_Directive:_ Convert the entries below into a Markdown table with two columns, "Row" and "Line", numbering each line in order and omitting any blank lines.

_Dataset excerpts:_
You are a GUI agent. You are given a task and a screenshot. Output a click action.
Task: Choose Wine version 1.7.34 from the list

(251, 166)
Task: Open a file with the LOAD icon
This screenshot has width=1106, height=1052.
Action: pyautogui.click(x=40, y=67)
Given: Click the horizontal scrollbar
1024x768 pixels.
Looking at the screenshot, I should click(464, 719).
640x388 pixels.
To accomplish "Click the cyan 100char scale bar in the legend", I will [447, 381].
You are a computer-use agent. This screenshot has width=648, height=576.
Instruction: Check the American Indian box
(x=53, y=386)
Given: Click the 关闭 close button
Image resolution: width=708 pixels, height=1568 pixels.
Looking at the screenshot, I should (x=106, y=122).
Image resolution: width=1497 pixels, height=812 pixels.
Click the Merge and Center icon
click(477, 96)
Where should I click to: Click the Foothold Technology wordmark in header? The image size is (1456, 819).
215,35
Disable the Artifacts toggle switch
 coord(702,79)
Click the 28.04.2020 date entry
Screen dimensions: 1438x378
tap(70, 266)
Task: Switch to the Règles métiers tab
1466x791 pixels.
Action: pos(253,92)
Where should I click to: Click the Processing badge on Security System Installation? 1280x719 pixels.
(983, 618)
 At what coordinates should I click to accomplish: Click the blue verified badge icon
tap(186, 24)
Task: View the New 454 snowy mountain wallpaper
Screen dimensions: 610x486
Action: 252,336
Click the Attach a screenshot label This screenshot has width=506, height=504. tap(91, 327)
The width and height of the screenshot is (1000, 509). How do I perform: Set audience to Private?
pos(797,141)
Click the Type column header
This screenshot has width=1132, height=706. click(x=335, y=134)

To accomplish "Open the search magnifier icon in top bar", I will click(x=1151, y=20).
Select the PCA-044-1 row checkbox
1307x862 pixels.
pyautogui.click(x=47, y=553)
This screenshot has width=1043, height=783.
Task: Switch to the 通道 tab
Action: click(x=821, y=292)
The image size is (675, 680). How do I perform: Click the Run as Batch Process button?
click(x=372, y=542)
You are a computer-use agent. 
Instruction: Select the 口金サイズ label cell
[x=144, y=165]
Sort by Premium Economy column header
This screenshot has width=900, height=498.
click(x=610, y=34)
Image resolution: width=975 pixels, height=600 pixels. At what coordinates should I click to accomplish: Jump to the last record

_Task solution:_
| Row | Line |
|---|---|
| 1 | You are a GUI agent. You are given a task and a screenshot. Output a click action. |
| 2 | Task: Choose Wine version 1.7.34 from the list |
| 3 | (251, 166) |
| 4 | Task: Open a file with the LOAD icon |
| 5 | This screenshot has width=1106, height=1052. |
| 6 | Action: pyautogui.click(x=40, y=67) |
| 7 | Given: Click the horizontal scrollbar |
| 8 | 1024x768 pixels. |
| 9 | Looking at the screenshot, I should click(464, 719). |
| 10 | 640x388 pixels. |
| 11 | To accomplish "Click the cyan 100char scale bar in the legend", I will [447, 381]. |
| 12 | You are a computer-use agent. This screenshot has width=648, height=576. |
| 13 | Instruction: Check the American Indian box |
| 14 | (x=53, y=386) |
| 15 | Given: Click the 关闭 close button |
| 16 | Image resolution: width=708 pixels, height=1568 pixels. |
| 17 | Looking at the screenshot, I should (x=106, y=122). |
| 18 | Image resolution: width=1497 pixels, height=812 pixels. |
| 19 | Click the Merge and Center icon |
| 20 | click(477, 96) |
| 21 | Where should I click to: Click the Foothold Technology wordmark in header? The image size is (1456, 819). |
| 22 | 215,35 |
| 23 | Disable the Artifacts toggle switch |
| 24 |  coord(702,79) |
| 25 | Click the 28.04.2020 date entry |
| 26 | Screen dimensions: 1438x378 |
| 27 | tap(70, 266) |
| 28 | Task: Switch to the Règles métiers tab |
| 29 | 1466x791 pixels. |
| 30 | Action: pos(253,92) |
| 31 | Where should I click to: Click the Processing badge on Security System Installation? 1280x719 pixels. |
| 32 | (983, 618) |
| 33 |  At what coordinates should I click to accomplish: Click the blue verified badge icon |
| 34 | tap(186, 24) |
| 35 | Task: View the New 454 snowy mountain wallpaper |
| 36 | Screen dimensions: 610x486 |
| 37 | Action: 252,336 |
| 38 | Click the Attach a screenshot label This screenshot has width=506, height=504. tap(91, 327) |
| 39 | The width and height of the screenshot is (1000, 509). How do I perform: Set audience to Private? |
| 40 | pos(797,141) |
| 41 | Click the Type column header |
| 42 | This screenshot has width=1132, height=706. click(x=335, y=134) |
| 43 | To accomplish "Open the search magnifier icon in top bar", I will click(x=1151, y=20). |
| 44 | Select the PCA-044-1 row checkbox |
| 45 | 1307x862 pixels. |
| 46 | pyautogui.click(x=47, y=553) |
| 47 | This screenshot has width=1043, height=783. |
| 48 | Task: Switch to the 通道 tab |
| 49 | Action: click(x=821, y=292) |
| 50 | The image size is (675, 680). How do I perform: Click the Run as Batch Process button? |
| 51 | click(x=372, y=542) |
| 52 | You are a computer-use agent.  |
| 53 | Instruction: Select the 口金サイズ label cell |
| 54 | [x=144, y=165] |
| 55 | Sort by Premium Economy column header |
| 56 | This screenshot has width=900, height=498. |
| 57 | click(x=610, y=34) |
| 58 | Image resolution: width=975 pixels, height=600 pixels. At what coordinates should I click to accomplish: Jump to the last record |